So ein Boden hat es nicht leicht in periglazialen Bereichen. Eine Bodenbildung wie man sie aus unseren Breiten kennt ist dort gar nicht möglich.
Für das Durcheinander im Boden ist vor allem das Wasser bzw. Eis im Boden verantwortlich. Immerhin nimmt das Volumen von Wasser wenn es zu Eis gefriert um satte neun bis zehn Prozent zu. Beginnt im Winter der Boden sowohl von der Oberfläche als auch vom Permafrostspiegel aus zu frieren, kommt es durch die Vergrößerung des Volumens zu Spannungen.
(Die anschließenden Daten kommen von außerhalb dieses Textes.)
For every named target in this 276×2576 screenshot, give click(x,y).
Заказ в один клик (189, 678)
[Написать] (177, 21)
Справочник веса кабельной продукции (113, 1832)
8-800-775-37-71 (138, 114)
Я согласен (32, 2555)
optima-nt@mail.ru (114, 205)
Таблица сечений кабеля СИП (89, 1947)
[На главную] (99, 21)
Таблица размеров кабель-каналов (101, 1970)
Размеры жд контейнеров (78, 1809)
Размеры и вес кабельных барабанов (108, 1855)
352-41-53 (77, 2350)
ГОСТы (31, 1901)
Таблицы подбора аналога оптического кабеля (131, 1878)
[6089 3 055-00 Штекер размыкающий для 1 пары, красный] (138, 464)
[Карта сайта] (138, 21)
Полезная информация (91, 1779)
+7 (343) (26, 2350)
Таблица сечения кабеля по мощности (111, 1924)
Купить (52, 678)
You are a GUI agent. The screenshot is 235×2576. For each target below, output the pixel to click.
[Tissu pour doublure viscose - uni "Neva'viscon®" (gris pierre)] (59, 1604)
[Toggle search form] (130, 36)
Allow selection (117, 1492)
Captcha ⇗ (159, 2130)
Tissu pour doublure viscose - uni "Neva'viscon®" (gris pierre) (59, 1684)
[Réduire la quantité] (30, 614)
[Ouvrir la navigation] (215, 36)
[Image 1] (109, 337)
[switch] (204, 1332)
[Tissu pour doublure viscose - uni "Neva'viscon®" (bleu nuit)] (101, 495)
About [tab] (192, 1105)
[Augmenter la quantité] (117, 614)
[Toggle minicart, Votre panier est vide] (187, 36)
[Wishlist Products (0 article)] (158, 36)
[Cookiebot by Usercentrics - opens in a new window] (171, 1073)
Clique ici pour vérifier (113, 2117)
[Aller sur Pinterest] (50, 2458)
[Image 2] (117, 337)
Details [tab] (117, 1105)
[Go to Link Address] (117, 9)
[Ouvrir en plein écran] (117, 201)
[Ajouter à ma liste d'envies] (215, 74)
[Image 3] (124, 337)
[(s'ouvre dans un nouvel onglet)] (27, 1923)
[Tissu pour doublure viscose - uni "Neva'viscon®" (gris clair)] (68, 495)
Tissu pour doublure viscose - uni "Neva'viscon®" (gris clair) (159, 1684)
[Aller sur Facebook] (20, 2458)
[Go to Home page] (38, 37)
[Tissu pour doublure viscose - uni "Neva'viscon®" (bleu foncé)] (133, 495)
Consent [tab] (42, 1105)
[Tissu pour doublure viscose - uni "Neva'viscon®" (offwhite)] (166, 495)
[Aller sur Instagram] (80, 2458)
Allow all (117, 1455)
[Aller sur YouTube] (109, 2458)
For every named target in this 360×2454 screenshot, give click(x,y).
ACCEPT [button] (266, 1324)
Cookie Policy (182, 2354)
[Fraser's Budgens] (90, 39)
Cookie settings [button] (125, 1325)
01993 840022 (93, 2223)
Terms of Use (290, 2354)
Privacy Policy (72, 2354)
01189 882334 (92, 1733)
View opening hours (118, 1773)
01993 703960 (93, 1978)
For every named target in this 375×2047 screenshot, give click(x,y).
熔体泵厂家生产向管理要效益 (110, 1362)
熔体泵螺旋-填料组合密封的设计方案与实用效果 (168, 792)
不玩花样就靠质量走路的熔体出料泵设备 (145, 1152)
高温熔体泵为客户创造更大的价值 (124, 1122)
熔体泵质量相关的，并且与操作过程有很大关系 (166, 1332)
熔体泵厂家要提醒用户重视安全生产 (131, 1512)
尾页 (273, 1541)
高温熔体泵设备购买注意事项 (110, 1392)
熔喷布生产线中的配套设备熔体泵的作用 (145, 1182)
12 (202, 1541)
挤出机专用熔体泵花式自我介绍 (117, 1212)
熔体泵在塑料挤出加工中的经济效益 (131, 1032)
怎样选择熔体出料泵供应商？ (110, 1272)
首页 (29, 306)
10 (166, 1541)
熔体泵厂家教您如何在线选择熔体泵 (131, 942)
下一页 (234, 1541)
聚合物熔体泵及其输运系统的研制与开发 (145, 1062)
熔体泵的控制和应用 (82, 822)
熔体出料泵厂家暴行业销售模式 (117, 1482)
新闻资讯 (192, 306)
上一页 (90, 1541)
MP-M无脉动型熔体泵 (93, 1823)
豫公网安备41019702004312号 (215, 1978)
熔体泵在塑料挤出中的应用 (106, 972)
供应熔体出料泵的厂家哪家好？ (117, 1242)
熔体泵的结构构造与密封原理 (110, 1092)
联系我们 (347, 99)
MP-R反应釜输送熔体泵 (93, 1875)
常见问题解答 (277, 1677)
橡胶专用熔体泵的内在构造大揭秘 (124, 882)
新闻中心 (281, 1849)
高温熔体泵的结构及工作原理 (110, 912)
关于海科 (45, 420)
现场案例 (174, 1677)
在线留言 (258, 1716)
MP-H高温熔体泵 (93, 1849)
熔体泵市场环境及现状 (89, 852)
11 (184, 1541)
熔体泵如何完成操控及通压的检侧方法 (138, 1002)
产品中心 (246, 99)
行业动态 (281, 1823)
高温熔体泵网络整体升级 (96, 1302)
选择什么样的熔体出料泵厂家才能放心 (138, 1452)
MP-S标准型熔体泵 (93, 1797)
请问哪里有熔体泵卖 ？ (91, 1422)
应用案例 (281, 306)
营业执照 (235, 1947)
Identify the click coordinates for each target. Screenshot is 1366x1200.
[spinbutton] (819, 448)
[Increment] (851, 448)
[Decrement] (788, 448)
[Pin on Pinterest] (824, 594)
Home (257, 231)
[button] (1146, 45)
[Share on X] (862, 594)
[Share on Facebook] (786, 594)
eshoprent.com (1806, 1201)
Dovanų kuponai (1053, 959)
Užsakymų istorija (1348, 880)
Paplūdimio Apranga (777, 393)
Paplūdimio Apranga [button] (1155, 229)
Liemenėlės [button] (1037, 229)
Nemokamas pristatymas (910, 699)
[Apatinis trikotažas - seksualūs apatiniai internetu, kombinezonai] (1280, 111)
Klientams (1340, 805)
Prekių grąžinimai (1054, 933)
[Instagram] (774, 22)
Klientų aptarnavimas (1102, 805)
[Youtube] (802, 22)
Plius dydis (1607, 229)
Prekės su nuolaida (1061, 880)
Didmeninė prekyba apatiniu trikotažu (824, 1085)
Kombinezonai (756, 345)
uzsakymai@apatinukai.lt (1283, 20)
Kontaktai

Sedimente und Gesteine werden in alle Richtungen durcheinander geschoben, um den Druck auszugleichen. Bodenschichten werden verformt und charakteristische Oberflächenformen nehmen Gestalt an. Kryoturbation nennt man diese Durchmischungsprozesse, die bei ständigem Wechsel von Auftauen und Frieren den Boden „beuteln“.
Eine typische Oberflächenform ist der Frostmusterboden. Von weitem betrachtet hat er Ähnlichkeit mit ausgetrocknetem Boden, der von einem Netz aus Rissen durchzogen wird. Zunächst bilden sich tatsächlich Risse im Boden, entweder durch extremen Frost oder durch Austrocknen der Auftauschicht im Sommer. Die Risse füllen sich mit Wasser, das im Winter gefriert und den Spalt immer weiter ausdehnt. Der Druck auf die zwischen den Rissen liegenden Bodenpartien wächst und durch Kryoturbation werden größere Steine an die Oberfläche gehoben, quasi heraussortiert. An der Oberfläche der meist nach oben gewölbten Bodenpolygone kullern sie dann zu den Rändern. In den Frostrissnetzen ordnet sich so der Grobschutt an, während dazwischen Feinerdeböden übrig bleiben.
Eis verteilt sich jedoch nicht immer gleichmäßig in den feinen Poren des Bodens. Dort, wo Wasser die Möglichkeit hat sich zu sammeln, bilden sich häufig in richtig kompakte Vollformen.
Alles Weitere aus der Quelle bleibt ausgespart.